The disruptive character of cyber risk makes it hard to measure
Cyber risk commonly refers to any risk of financial loss, disruption or damage to the reputation of an organization resulting from the failure of its IT systems. Cyber attacks appear in diverse manner ranging from DDoS attacks to sophisticated ransomware. Today, the cyber crime "industry" is mainly monetary driven and well organized. Recent examples of attacks at Equifax, JP Morgan or DKB show that financial institutions are increasingly affected. Although number of incidents are increasing, the relative financial impact is still moderate—cyber is a tail-risk which is heavily underestimated today.

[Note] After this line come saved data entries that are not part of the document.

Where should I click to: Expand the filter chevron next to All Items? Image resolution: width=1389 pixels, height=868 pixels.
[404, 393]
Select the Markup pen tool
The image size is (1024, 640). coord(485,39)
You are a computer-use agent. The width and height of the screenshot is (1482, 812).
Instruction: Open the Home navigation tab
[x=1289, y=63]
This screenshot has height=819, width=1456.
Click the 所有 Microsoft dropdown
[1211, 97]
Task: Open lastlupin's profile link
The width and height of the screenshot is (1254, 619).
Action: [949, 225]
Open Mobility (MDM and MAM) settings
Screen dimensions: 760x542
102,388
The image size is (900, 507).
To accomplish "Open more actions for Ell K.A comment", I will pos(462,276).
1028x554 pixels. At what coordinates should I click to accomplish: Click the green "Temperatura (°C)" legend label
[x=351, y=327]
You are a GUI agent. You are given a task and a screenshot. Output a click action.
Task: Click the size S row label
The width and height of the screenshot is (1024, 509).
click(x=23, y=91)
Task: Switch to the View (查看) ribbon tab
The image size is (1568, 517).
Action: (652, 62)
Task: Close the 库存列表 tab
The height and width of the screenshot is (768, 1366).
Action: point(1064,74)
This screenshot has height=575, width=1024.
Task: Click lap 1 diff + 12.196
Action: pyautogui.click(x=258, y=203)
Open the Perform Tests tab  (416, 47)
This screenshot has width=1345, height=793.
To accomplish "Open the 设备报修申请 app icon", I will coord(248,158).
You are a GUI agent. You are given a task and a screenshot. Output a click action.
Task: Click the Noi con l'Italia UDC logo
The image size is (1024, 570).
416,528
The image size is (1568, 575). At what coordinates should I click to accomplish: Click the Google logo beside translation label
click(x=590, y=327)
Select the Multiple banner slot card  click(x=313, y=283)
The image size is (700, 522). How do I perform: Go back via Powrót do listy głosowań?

Cyber risk stress testing to identify vulnerabilities and quantify financial impact
Parametric and ex-post-oriented approaches like Value at Risk are not capable of capturing the disruptive and extreme character of cyber risk. Therefore, we recommend to invest in a cyber stress testing tool-box. In close cooperation of risk experts and IT ops / security teams, stress scenarios can be designed a parametrized to cover the "unknown unknowns" which make cyber risk so malicious.
An interactive simulation model in a flexible and modular environment
- Scenario-based model covering specific risk-drivers and parameters of different cyber attack types (e.g. data breach, botnets, DDoS)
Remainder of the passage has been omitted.